UPDATED EVERY THURSDAY
Thursday November 28th, 2002
All content © New Journal Enterprises, 2002.
 
 
 
 
 
 
BY JAMES LLOYD
SAINSBURY'S IN CHALTON STREET, 1904
WALKS FOR THE CURIOUS

Streets of St Pancras and Somers Town
and the Railway Lands. Camden History Society, £6.95

LONG before Drummond Street became home to some of the best Indian restaurants in London, it was the hangout of a young local delinquent, Charles Dickens. This most famous of English authors would loiter on the street with his school chums seeking mischief. Pretending to be beggars, they would ask old ladies for charity, then run away cackling at their victims’ surprise. It is this sort of tale that is brought to life in the Camden History Society’s new collection of historical walks around St Pancras.

The book includes seven walks stretching from Camden Town to Warren Street, and King’s Cross to Mornington Crescent. Every street and turning is mined for its historical curiosities. Notable former residents are given their due, but light also shines on the old businesses that kept Camden thriving and the architectural clues to the past that litter the area.
The research is impressive and diverse. Pay attention, and the book gradually reveals something of why this borough looks the way it does. The writers cleverly intersect the different economic, civic and celebrity strands.

####################

**REQUIRED TASKS**:
• 1. In the book review, what did Charles Dickens and his school friends pretend to be when they asked old ladies for charity?
• 2. According to the book review, which places do the seven walks stretch from and to? List them all.
Answer using only the book review.

**GIVEN DATA**:

####################

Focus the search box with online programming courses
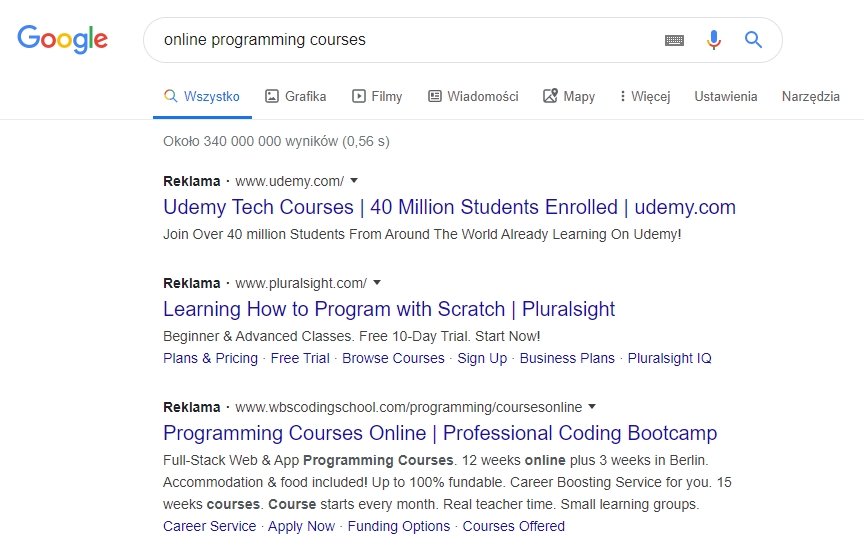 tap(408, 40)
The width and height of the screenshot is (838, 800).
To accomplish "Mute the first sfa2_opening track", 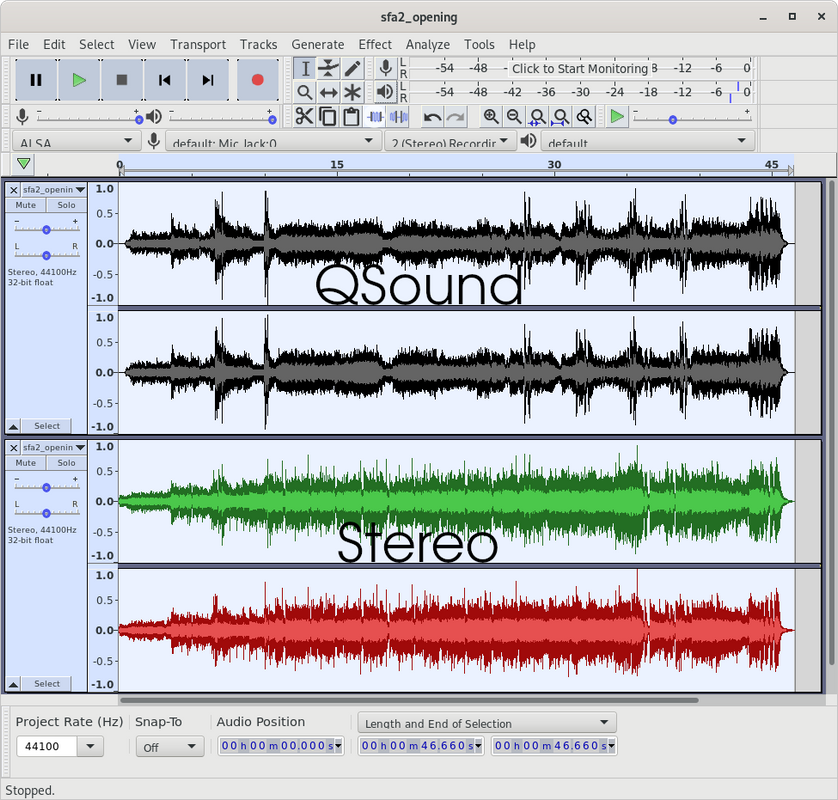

####################

**TASK-BY-TASK SOLUTIONS**:
• 1. Beggars.

• 2. Camden Town, Warren Street, King's Cross, Mornington Crescent